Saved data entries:
━━━━━━━━━━━━━━━━━━━━━━━━━━━━━━

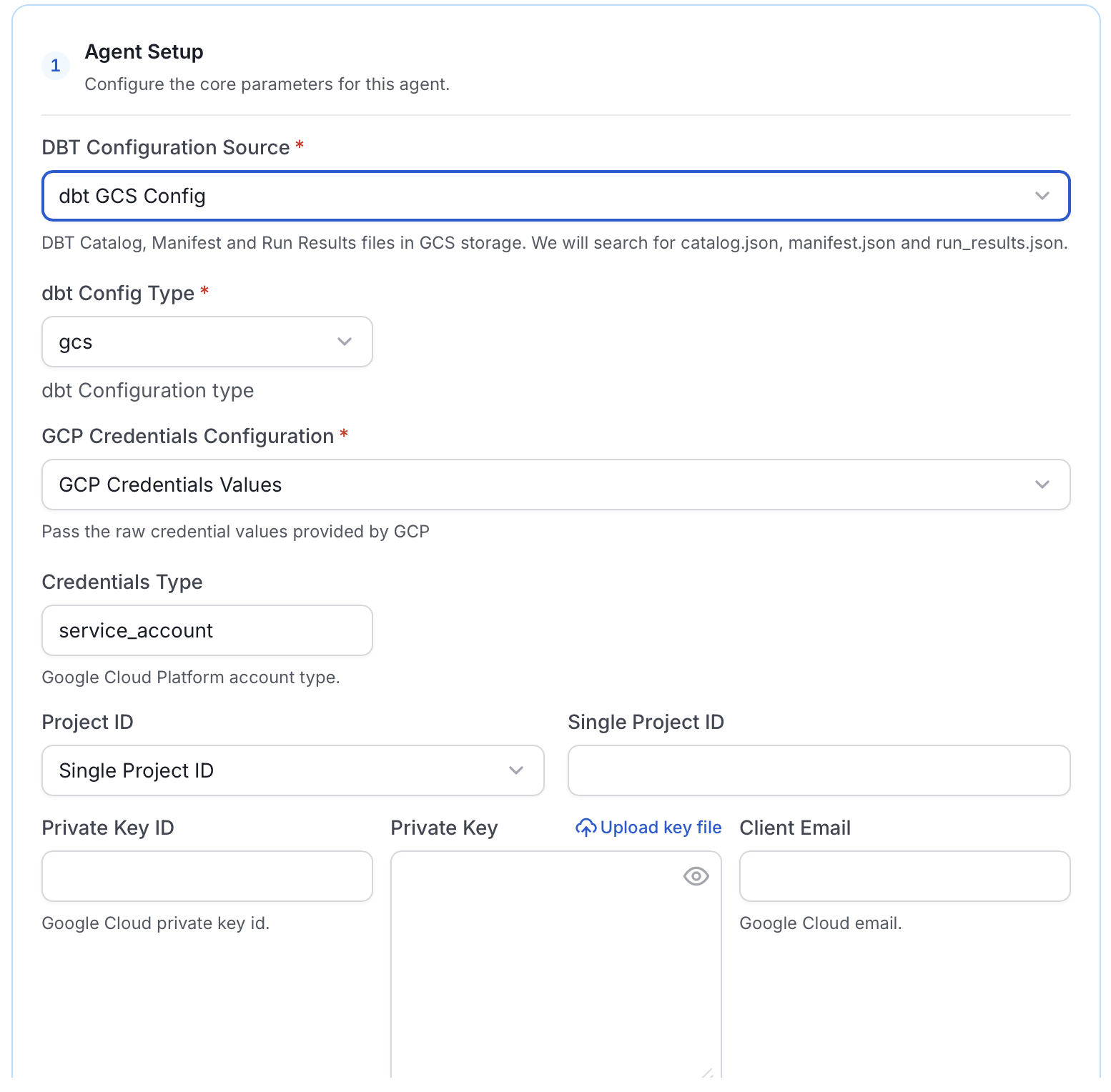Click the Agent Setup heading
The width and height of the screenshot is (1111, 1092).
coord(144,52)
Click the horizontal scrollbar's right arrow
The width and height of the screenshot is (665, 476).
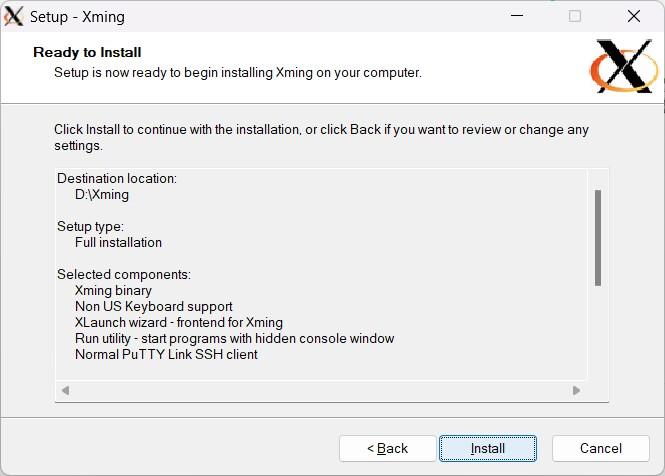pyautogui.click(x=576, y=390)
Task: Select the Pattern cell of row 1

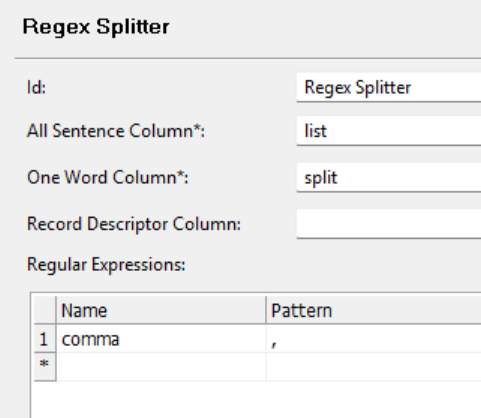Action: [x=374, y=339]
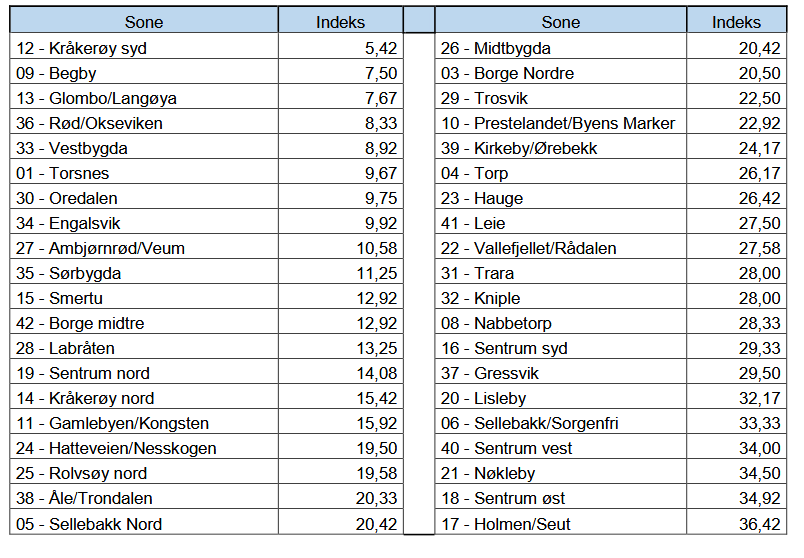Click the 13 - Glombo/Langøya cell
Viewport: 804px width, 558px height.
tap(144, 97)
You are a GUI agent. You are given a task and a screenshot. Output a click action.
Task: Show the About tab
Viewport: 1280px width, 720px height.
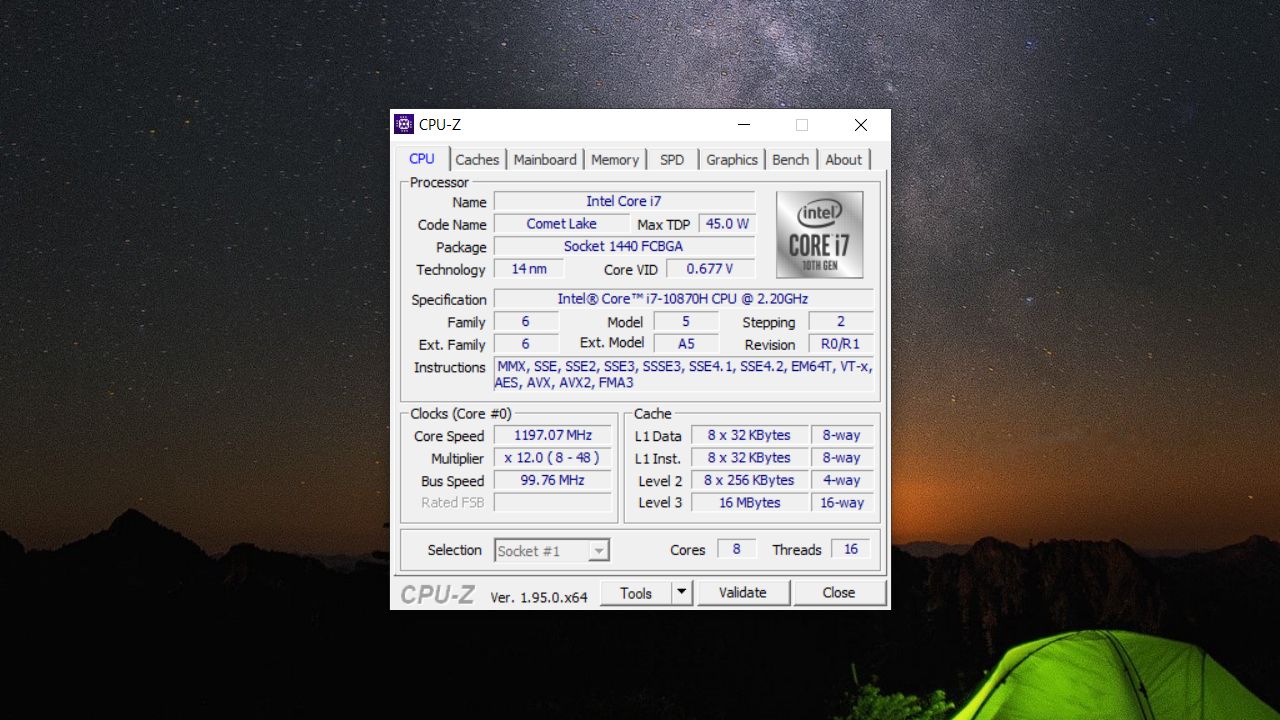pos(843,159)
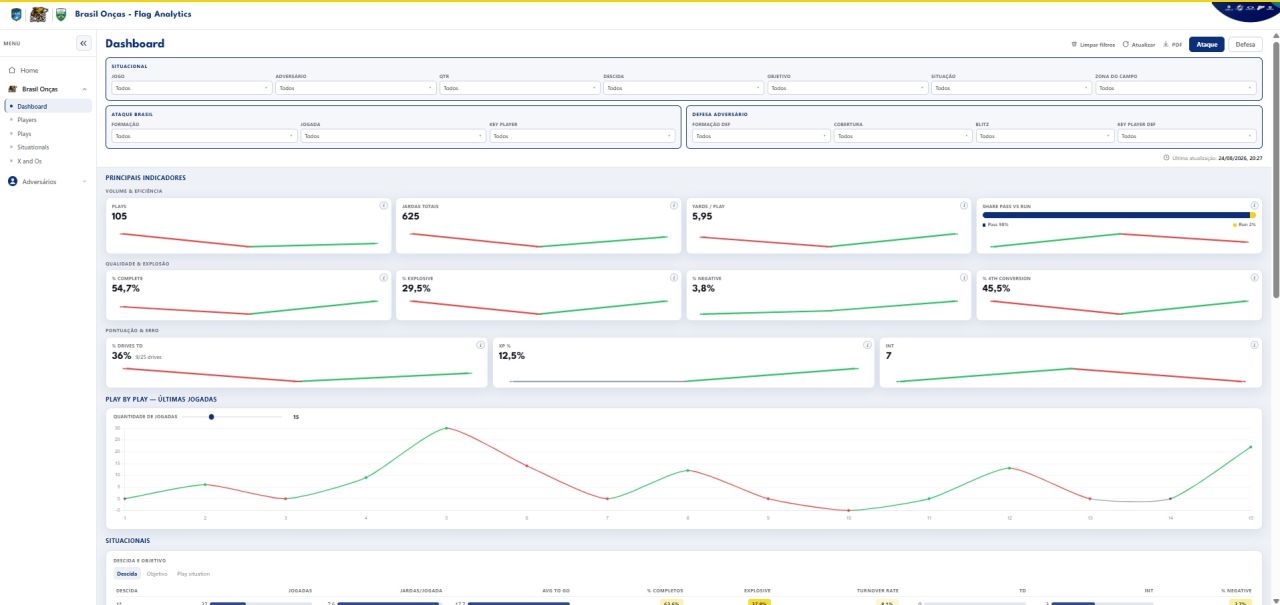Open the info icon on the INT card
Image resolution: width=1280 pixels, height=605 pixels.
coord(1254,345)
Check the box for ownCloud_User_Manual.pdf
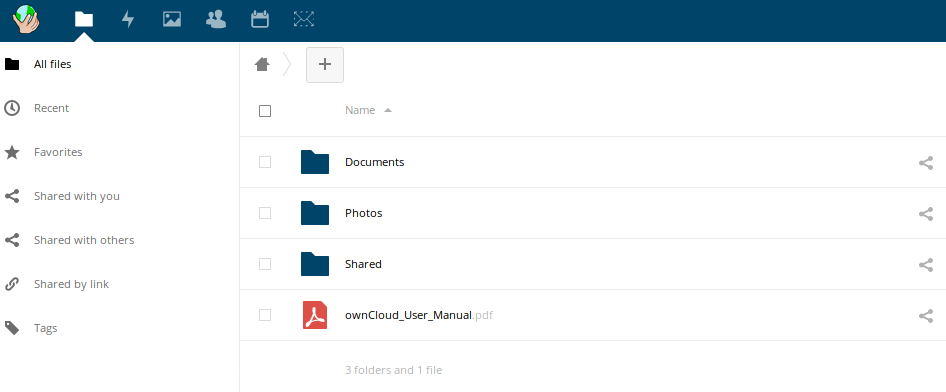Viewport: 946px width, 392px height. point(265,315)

━━━━━━━━━━━━━━━━━━━━━━━━━━━━━━

- About this task
Write out the lines that run from the line containing "Click the horizontal scrollbar's right arrow" to the end of the entries, inclusive, exactly as written. Skip every picture.

- Response box
Click the horizontal scrollbar's right arrow
The width and height of the screenshot is (665, 476).
pyautogui.click(x=576, y=390)
Task: Select the Pattern cell of row 1

Action: [x=374, y=339]
Click the 13 - Glombo/Langøya cell
Viewport: 804px width, 558px height.
tap(144, 97)
You are a GUI agent. You are given a task and a screenshot. Output a click action.
Task: Show the About tab
Viewport: 1280px width, 720px height.
pos(843,159)
Open the info icon on the INT card
Image resolution: width=1280 pixels, height=605 pixels.
coord(1254,345)
Check the box for ownCloud_User_Manual.pdf
Viewport: 946px width, 392px height. point(265,315)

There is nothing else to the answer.